There was some evidence, although very meager, from which an inference might have been drawn that the bus had painted upon its side the name Indianapolis Railways, Inc., but conceding 1. without deciding that this might have been a logical inference, there was no positive evidence or any evidence from which an inference could have been drawn that the operator of the bus was an agent or employee of the Indianapolis Railways, Inc.
The evidence was without dispute that no warning was given of the approach of the vehicle, but this omission had no bearing on the collision. The undisputed evidence was to the effect 2, 3. that a constant and continuous lookout was maintained at all times and that there was no negligence in failing to stop the bus when a collision with the appellee was imminent. The evidence conclusively shows that the appellee was guilty of contributory negligence as a matter of law. Before the appellee would be entitled to recover under the complaint herein it must be established that the agent or employee of the appellant was guilty of negligence causing the injury and if the evidence establishes that the appellee was guilty of negligence which contributed to the injury there can be no recovery. Since the only reasonable inference to be drawn from the undisputed evidence is that the appellee was guilty of contributory negligence there can be no recovery here. Rush v. The Coal Bluff Mining Co. (1891), 131 Ind. 135, 30 N.E. 904.

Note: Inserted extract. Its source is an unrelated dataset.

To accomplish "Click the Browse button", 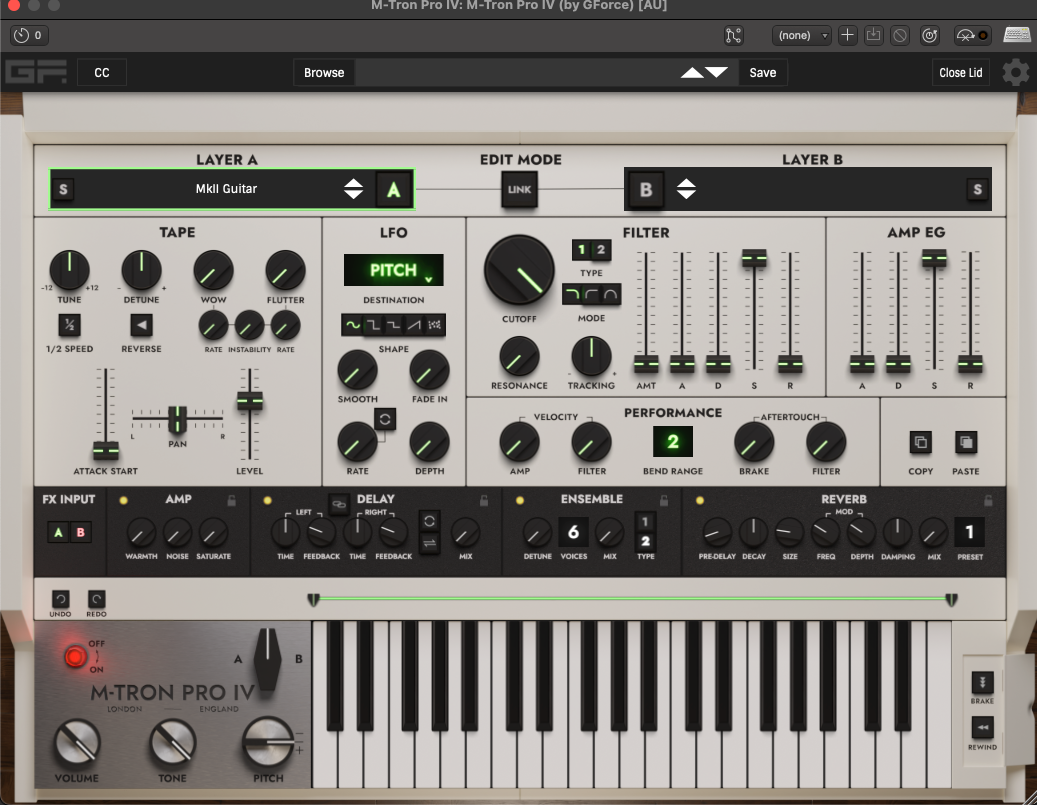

The allegation of negligence in the complaint is totally and entirely unsustained by the evidence. Snyder v. New York Cent. R. Co. (1935), 101 Ind. App. 258, 194 N.E. 796; Fame Laundry Co. v. Henry (1924), 195 Ind. 453, 144 N.E. 545.
The verdict of the jury is not sustained by any evidence, is contrary to law and the motion for directed verdict in favor of the appellant should have been sustained.
The judgment of the Marion Municipal Court is reversed with instructions to grant appellant's motion for new trial.